## [DATASET ENTRIES]
_ _ _ _ _ _ _
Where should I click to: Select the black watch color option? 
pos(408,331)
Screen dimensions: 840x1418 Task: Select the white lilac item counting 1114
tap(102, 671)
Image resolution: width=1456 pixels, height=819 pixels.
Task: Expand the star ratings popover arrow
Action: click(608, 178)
_ _ _ _ _ _ _
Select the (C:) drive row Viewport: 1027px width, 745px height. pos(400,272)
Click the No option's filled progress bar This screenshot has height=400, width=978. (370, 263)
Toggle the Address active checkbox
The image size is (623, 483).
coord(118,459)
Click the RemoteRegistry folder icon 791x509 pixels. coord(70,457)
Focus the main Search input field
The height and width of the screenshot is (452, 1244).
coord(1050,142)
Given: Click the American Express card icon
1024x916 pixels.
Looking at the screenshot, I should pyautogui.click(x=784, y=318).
_ _ _ _ _ _ _
## [WORK TO COMPLETE]
In the listing above, find the line with "Select the (C:)" and the line with "Given: Click the American Express card icon". Output those two lines and every line between them, exactly as written.

## [EXPECTED OUTPUT]
Select the (C:) drive row Viewport: 1027px width, 745px height. pos(400,272)
Click the No option's filled progress bar This screenshot has height=400, width=978. (370, 263)
Toggle the Address active checkbox
The image size is (623, 483).
coord(118,459)
Click the RemoteRegistry folder icon 791x509 pixels. coord(70,457)
Focus the main Search input field
The height and width of the screenshot is (452, 1244).
coord(1050,142)
Given: Click the American Express card icon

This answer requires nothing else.